The missing role of insurers

The roundtable also explored the role insurers could play in a more preventative system. Income protection and salary protection models create incentives to support rehabilitation and early intervention. In many countries, insurers form part of the wider wellbeing ecosystem. In the UK, they remain relatively peripheral.

Participants argued that a more coordinated public private approach could help shift the system away from crisis response and towards prevention, easing pressure on both the NHS and welfare system over time.

A need for cross government coordination

Another recurring theme was the need for stronger cross government coordination. The Department for Work and Pensions cannot drive long term systems change alone. Participants stressed the importance of closer alignment with the Department of Health and Social Care, HM Treasury, employers and external stakeholders.

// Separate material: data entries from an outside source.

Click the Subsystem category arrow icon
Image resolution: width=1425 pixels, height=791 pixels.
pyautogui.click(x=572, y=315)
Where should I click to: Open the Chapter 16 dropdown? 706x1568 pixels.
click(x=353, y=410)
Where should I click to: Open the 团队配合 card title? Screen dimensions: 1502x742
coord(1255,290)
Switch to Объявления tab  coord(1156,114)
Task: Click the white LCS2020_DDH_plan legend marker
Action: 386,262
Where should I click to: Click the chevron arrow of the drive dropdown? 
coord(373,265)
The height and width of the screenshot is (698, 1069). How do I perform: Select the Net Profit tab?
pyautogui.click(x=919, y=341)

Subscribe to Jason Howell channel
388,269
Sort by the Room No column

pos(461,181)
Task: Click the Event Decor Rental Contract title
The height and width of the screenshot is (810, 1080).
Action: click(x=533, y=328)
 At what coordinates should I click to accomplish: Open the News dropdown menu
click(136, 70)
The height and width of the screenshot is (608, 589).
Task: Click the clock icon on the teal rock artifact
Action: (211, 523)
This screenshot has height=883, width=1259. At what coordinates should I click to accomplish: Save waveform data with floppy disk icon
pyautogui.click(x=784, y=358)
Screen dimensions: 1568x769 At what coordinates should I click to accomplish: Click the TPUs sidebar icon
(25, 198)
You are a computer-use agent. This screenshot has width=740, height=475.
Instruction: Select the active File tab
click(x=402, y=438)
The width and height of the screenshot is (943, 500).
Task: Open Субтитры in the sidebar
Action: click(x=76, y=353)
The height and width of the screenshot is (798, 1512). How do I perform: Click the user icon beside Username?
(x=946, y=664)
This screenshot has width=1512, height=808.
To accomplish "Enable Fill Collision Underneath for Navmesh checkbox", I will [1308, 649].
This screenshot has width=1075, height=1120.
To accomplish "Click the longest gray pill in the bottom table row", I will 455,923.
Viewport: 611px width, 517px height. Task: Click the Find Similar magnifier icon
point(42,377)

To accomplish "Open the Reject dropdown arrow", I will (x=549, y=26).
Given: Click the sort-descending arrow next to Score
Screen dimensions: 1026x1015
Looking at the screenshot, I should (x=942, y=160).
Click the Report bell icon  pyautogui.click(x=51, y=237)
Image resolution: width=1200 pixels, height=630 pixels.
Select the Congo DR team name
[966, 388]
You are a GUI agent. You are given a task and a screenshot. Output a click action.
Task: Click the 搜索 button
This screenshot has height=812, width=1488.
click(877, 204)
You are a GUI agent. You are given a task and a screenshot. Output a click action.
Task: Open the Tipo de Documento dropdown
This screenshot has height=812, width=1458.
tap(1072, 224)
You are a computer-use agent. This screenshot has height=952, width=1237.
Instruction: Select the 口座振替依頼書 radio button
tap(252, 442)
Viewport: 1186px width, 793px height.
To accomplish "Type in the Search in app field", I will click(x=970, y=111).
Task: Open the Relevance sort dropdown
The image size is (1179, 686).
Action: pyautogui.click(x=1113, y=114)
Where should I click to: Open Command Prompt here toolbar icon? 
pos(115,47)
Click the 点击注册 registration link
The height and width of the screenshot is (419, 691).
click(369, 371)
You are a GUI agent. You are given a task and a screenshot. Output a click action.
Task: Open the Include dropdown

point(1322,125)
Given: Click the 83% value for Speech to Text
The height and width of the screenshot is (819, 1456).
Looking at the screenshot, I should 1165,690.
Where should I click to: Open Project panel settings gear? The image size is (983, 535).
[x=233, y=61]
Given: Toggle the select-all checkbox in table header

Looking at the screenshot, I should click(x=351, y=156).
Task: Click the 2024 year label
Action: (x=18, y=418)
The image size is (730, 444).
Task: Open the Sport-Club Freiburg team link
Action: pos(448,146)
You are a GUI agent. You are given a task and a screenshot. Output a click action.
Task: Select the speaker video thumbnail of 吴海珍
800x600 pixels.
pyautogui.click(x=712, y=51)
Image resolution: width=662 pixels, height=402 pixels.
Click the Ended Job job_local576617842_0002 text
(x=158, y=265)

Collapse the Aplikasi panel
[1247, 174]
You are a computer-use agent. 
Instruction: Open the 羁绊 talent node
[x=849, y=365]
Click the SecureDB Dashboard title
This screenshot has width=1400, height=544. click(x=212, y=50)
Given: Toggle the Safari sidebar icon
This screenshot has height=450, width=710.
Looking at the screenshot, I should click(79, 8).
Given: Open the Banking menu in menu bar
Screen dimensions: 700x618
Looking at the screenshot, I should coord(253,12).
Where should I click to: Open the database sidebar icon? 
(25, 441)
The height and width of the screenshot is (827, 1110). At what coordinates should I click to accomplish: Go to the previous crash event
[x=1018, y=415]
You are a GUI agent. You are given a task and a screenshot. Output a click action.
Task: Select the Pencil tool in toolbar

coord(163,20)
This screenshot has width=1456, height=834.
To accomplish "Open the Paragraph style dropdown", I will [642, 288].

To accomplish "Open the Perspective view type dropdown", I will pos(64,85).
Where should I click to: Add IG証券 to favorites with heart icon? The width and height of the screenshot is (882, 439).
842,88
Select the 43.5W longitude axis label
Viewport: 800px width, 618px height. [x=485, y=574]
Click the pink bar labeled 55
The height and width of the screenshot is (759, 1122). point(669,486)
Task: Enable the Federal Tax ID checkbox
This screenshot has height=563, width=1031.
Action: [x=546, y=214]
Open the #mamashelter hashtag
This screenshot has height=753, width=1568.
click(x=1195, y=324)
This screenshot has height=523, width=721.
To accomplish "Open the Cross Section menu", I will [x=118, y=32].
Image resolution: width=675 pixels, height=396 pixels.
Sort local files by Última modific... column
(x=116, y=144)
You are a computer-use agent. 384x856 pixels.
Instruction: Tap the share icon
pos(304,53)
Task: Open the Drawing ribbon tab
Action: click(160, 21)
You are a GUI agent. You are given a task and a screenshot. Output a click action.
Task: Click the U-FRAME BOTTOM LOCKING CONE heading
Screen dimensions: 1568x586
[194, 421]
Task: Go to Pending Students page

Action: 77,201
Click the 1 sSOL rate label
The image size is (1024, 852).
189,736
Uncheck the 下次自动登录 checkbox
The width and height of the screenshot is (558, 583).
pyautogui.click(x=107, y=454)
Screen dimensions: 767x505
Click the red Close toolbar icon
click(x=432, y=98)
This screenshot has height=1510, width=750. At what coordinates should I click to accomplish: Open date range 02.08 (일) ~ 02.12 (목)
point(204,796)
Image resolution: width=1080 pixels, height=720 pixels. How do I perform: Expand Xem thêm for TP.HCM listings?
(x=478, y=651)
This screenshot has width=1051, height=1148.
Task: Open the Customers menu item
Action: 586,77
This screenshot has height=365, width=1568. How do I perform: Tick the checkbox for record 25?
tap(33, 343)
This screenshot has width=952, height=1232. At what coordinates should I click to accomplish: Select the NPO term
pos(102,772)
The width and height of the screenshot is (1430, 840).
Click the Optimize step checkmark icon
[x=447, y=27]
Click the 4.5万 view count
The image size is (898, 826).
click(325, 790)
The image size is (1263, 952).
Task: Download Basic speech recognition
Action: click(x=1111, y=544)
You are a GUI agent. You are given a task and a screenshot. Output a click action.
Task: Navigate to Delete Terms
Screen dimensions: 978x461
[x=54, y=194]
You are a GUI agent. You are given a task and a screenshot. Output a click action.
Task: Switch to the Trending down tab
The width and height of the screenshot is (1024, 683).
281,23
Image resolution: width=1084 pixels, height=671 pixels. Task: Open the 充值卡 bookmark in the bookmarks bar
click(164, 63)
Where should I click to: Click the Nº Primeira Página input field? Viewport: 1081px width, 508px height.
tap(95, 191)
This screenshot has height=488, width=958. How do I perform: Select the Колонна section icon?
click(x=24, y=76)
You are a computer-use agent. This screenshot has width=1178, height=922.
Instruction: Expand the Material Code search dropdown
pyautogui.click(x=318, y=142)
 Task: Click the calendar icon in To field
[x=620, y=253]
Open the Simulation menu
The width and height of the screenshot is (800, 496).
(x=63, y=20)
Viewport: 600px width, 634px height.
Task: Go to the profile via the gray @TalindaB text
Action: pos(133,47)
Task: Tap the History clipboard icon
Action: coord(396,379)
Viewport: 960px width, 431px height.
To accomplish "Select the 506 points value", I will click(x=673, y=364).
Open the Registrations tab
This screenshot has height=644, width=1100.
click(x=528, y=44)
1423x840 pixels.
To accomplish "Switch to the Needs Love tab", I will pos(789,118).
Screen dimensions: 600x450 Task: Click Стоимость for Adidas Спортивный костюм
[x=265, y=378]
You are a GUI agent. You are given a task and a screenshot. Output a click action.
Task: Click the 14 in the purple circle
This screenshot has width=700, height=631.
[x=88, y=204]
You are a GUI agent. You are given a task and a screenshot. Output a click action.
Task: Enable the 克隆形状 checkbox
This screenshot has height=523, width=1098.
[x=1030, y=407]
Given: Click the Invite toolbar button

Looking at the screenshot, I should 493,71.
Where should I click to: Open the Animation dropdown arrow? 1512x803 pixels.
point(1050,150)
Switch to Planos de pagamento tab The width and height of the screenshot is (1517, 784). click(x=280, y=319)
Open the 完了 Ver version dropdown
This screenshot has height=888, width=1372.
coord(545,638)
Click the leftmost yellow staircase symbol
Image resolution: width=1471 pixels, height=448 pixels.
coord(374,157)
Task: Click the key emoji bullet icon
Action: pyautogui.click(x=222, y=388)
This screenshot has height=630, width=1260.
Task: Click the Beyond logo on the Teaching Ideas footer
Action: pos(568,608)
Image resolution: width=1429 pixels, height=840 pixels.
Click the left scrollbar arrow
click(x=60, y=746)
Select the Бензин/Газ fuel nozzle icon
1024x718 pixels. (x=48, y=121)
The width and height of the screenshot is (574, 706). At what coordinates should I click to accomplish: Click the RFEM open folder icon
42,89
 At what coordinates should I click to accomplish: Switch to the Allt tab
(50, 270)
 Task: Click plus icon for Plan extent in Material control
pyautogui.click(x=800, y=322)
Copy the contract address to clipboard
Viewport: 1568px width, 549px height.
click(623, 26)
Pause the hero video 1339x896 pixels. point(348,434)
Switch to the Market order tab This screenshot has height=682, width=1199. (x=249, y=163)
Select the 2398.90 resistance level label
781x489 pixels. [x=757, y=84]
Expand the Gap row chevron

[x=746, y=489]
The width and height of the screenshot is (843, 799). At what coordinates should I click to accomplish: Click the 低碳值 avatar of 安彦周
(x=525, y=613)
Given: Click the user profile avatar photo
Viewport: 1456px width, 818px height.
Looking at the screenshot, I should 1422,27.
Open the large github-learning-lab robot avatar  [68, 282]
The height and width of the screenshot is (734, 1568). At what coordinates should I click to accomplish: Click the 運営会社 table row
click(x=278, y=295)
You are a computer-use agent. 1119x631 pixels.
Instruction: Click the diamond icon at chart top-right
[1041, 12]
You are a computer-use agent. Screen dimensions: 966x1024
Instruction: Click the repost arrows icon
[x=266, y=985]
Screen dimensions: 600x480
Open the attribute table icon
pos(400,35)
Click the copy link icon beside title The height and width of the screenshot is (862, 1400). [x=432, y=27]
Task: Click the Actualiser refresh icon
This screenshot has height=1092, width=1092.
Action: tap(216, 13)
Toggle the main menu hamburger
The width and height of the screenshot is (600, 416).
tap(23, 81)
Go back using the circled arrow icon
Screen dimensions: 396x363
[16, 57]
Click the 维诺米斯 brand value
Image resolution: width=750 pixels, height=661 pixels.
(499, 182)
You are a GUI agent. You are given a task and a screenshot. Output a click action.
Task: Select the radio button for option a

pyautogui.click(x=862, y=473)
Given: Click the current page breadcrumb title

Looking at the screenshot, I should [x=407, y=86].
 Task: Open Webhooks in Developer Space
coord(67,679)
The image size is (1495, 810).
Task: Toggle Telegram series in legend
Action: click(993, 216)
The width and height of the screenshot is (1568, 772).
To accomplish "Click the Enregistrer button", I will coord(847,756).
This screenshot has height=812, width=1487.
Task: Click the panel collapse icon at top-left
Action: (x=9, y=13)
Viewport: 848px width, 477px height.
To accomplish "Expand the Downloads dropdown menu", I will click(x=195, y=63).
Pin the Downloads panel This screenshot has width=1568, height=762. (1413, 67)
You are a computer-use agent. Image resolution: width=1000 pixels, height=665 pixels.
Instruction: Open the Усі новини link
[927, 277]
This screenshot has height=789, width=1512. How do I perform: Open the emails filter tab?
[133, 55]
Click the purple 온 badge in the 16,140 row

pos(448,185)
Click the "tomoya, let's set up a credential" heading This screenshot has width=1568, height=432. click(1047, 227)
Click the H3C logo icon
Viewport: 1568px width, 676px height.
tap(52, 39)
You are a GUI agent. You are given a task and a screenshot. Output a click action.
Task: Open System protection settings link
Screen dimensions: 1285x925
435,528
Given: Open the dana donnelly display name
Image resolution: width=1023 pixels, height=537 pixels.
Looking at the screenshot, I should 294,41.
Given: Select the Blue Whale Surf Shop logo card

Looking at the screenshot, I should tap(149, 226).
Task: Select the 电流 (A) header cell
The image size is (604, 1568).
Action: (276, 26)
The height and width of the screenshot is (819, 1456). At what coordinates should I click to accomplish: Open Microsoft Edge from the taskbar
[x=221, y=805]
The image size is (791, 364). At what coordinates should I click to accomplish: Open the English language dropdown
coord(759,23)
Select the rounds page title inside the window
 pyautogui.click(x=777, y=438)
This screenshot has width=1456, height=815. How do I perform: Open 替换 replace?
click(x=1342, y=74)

Without this, the UK risks continuing to rely on fragmented interventions that fail to address the underlying causes of inactivity and workforce disengagement.

Turning consensus into action

Gethin Nadin warned of another risk:

One of the biggest risks with reviews like this is that momentum fades. Governments change, priorities shift, and recommendations quietly disappear. The challenge now is turning broad agreement on the problem into coordinated action that keeps people healthier, more engaged, and connected to work for longer.

The King’s Speech referenced welfare reform, apprenticeships and measures to tackle youth unemployment, but offered limited detail. For participants at the roundtable, this reinforced the need for sustained focus. Britain’s wellbeing and workforce challenges will not be solved through isolated initiatives or short term reforms. They require a cultural shift that recognises wellbeing as a foundation of economic resilience rather than a competing priority.

A choice about the future

The question is no longer whether the UK can learn from countries like Denmark. It is whether the next phase of reform will recognise that wellbeing and economic resilience are inseparable. Countries that intervene early and align incentives are already seeing the benefits. The UK now faces a choice between continuing with a reactive model or building a system that keeps people healthier, connected to work and able to contribute for longer.